Implementing SLI, SLO, and SLA metrics lets you objectively measure service quality and customer happiness. More so over, it provides a common set of terminologies between different functions like business, product and engineering within an org. Engineering time is a scarce resource within any organization, but everyone feels like their problem is a burning problem. SLOs make such conversations more data-driven because everyone understands the business consequences of breaching SLOs, while solving internal conflicts also makes you more customer-obsessed by providing meaningful abstractions that enable meaningful and actionable alerting.

Before diving deep into the implementation details, we should clarify the definitions as they can be fairly confusing and sometimes be used interchangeably.

Service Level Indicator (SLI): An SLI is a carefully defined quantitative measure (usually metric) of some aspect of the level of service that is provided, e.g. tail latency or error rate at the moment.
Service Level Objective (SLO): An SLO is an objective for how often you can afford it to fail. A target value or range of values for a service level that an SLI measures. SLO is often quite restrictive at the start and adjusted later on. It’s helpful not only to finalize SLA later on but also to set development goals.
Service Level Agreement (SLA): An SLA is a business contract that includes consequences for violating the SLO or a slightly relaxed version of the SLO.
Error budget: Tolerance for failed events over a period determined by SLO. This is 100% minus the SLO over a certain time frame, e.g. one month.

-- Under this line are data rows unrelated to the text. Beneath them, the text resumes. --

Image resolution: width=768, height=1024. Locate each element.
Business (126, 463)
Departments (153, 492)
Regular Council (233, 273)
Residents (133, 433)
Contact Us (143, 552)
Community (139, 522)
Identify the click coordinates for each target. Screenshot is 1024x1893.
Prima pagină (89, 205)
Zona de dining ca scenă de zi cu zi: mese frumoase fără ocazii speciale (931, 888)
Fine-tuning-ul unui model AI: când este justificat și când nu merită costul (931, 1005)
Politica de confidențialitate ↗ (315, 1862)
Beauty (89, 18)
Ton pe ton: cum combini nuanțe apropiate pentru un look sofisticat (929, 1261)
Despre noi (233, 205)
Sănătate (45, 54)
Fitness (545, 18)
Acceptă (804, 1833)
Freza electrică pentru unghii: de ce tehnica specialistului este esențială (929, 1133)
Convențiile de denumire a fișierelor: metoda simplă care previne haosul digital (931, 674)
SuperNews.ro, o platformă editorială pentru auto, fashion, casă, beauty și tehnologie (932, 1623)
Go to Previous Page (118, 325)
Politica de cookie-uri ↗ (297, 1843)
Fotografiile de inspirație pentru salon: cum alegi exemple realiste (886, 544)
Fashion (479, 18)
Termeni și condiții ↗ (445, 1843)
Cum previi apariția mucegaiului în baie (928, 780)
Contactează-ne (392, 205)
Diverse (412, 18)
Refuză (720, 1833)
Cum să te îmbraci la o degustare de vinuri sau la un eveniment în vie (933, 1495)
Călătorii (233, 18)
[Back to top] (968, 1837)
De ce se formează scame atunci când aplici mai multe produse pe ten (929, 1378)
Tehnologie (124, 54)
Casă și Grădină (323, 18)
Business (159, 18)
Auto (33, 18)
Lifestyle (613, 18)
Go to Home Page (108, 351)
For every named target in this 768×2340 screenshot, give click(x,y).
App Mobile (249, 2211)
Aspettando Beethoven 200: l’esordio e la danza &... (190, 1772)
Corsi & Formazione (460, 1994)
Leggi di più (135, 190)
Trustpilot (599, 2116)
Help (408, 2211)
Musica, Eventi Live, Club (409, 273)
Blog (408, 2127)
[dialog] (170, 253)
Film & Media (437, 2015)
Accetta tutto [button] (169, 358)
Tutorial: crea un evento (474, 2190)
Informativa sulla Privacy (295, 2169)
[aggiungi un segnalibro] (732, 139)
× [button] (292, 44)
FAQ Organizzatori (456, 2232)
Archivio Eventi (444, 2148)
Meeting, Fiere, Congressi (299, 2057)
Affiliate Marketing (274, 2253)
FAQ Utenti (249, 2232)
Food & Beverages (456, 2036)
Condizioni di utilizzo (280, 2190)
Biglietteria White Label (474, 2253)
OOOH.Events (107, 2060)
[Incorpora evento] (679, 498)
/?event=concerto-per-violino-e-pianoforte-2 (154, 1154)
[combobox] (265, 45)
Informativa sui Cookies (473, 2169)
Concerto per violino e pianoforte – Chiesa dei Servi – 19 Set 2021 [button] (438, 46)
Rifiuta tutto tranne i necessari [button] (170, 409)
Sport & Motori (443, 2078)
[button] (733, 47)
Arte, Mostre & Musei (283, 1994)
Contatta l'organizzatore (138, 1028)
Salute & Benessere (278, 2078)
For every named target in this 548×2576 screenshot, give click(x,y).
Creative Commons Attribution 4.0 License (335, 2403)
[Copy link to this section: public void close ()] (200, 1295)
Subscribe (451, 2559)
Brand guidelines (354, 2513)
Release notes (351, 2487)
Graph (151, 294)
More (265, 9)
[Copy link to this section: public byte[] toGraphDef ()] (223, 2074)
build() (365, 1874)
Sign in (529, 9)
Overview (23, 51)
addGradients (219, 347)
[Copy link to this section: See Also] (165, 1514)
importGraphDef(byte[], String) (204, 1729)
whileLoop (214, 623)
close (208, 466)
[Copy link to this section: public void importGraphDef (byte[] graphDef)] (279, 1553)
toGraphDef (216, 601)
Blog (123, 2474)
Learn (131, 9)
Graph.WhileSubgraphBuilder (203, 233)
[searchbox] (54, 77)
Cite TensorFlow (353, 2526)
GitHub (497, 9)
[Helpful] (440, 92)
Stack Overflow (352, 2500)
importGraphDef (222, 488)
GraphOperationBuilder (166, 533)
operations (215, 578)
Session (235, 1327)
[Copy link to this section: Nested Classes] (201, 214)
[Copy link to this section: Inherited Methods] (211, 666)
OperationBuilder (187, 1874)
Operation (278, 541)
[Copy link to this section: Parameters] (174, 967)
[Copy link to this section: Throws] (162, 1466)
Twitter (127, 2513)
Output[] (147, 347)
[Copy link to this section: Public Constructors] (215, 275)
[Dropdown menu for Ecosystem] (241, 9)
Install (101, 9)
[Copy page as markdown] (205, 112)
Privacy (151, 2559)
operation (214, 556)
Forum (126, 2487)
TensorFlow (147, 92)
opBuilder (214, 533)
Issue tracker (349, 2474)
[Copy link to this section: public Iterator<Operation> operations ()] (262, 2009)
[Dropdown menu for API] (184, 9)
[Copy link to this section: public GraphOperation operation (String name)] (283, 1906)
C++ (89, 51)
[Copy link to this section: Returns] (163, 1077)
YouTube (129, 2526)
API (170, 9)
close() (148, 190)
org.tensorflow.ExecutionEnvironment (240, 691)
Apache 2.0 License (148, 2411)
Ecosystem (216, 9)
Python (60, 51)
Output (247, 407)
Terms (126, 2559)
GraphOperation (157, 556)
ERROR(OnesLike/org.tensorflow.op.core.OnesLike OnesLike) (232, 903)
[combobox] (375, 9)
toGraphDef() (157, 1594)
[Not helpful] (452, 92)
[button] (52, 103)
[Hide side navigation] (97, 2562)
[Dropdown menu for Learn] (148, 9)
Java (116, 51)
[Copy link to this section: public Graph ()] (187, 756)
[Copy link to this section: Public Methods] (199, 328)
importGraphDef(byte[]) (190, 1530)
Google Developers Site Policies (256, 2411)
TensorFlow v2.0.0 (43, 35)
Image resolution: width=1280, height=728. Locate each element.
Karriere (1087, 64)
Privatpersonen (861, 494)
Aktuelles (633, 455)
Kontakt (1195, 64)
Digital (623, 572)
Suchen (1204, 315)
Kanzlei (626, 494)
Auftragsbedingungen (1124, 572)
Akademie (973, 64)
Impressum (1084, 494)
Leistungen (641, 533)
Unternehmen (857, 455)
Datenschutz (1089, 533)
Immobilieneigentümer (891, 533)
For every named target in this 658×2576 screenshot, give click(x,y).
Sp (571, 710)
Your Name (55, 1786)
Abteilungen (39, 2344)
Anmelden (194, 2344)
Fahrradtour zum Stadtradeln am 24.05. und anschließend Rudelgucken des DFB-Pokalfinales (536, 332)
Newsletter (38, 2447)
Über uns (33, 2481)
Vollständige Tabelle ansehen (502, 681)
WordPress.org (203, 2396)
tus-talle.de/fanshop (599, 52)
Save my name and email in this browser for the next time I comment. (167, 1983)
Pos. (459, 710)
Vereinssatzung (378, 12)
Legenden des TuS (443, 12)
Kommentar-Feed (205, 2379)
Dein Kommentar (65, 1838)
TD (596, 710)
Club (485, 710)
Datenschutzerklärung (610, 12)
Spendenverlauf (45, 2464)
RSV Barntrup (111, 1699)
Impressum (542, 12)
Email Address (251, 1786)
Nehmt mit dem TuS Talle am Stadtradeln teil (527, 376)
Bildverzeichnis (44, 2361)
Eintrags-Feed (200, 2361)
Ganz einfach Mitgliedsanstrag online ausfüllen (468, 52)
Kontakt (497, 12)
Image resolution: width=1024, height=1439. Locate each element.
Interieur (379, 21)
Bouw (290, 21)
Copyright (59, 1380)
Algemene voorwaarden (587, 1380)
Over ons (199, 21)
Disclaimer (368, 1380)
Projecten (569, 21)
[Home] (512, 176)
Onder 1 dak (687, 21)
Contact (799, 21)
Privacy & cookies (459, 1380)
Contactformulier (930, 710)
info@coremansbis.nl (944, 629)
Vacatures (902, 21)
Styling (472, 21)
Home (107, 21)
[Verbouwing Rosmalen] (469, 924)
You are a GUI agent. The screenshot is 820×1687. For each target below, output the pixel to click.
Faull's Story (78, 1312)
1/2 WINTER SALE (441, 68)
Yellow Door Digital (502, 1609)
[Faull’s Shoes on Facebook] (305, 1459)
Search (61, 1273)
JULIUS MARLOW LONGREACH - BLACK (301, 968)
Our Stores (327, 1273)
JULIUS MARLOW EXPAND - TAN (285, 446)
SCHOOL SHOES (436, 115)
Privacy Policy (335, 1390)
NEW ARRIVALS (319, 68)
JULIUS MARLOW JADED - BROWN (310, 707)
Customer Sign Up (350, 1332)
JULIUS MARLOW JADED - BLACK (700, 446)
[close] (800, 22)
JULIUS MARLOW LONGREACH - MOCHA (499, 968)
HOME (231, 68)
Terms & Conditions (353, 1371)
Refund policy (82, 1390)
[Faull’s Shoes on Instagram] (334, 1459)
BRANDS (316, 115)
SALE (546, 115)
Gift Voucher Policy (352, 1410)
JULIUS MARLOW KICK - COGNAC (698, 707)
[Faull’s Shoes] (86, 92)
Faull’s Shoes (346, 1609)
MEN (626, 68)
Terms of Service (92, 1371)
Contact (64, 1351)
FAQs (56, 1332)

Alerting on Observability data

Alerting on Observability data provides users with the ability to detect issues in the system that is being monitored. Before the widespread adoption of metrics collection, most software systems relied solely on logs to troubleshoot and triage problems and gain visibility into their systems. In addition to log search and dashboard, logs and probes served as the primary alert source for many teams and tools. This method still exists today in many modern observability systems but generally should be avoided in favour of alerting on time series metrics. More specifically, we'll look at using your defined SLOs and error budgets to perform actionable alerting.

There are many signals within your time-series data that you can alert on, and many of these will likely be application-specific. A recommended best practice is to use your team's SLOs to drive your alerts. As mentioned above, an SLO is a Service Level Objective, a target value or range of values for a service level measured by a service level indicator. For example, an SLO for a REST API may be that "95% of requests must be served in less than 500 milliseconds". You should also define error budgets to have effective alerts for your team. We'll look at ways to combine your SLO and error budgets to drive actionable alerting.

Alerting in practice

Constructing alerts can be very complex, and it is easy to get overwhelmed with false positives and have alert fatigue. Alerts should be actionable and indicate a problem someone needs to act on.

There are also different severity of alerts–not every alert is equally important, e.g. there is a difference between "paging" and "ticketing" alerts. The terminology here varies a lot. Some people say "alerts" when they specifically mean "pages", i.e. human intervention needed urgently enough to wake somebody up.

The usefulness of "ticketing" alerts is often underestimated, i.e. alerts that need attention eventually but not urgently (as things break in large-scale systems all the time, and they are designed to tolerate those breakages to a certain extent), so they can be part of normal work during business hours, for example replacing a broken non-critical disk.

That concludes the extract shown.